BANGKOK – Searchers in Thailand have recovered 18 bodies and are continuing to look for 12 people missing from a heavily loaded boat that sank in a river over the weekend, officials said.
The two-deck boat was carrying more than 100 Muslims on a holiday excursion when it sank Sunday afternoon on the Chao Phraya river 80 kilometres (50 miles) north of Bangkok. The boat evidently ran up a riverbank then took on water, sinking in less than two minutes just a few meters offshore.

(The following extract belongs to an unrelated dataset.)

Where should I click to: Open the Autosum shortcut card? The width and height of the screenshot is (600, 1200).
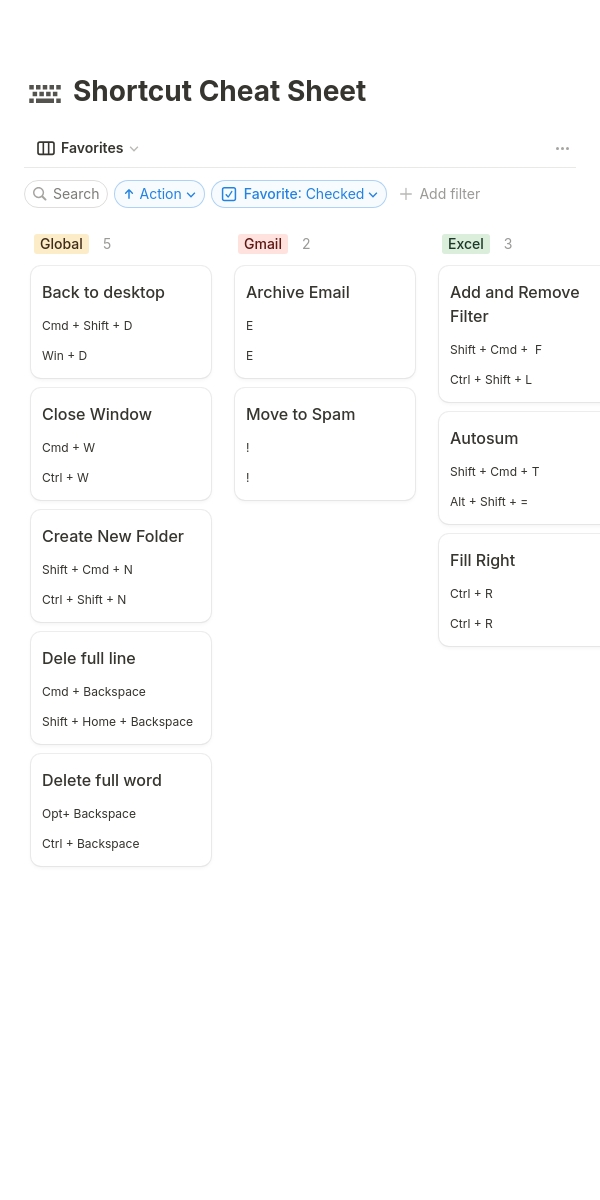519,468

READ MORE: Tourist boat capsizes in Thailand, at least 13 dead
Bodies were still being retrieved Monday afternoon, with 18 recovered so far, a Marine Department official said, speaking on condition of anonymity because she was not authorized to release information. Some bodies were found in the partially overturned boat, while others had drifted downstream. In addition to the dead and missing, 44 people were injured.
A Harbor Department official, Surasak Sansombat, was quoted earlier by ThaiPBS television as saying that the boat’s listed capacity was 50 passengers and it probably capsized from overloading.
“Many passengers tried to jump out of the boat and scrambled toward the shore, which was about three to five meters away,” Annop Kudeephan, a 50-year-old survivor, was quoted as saying in The Nation newspaper.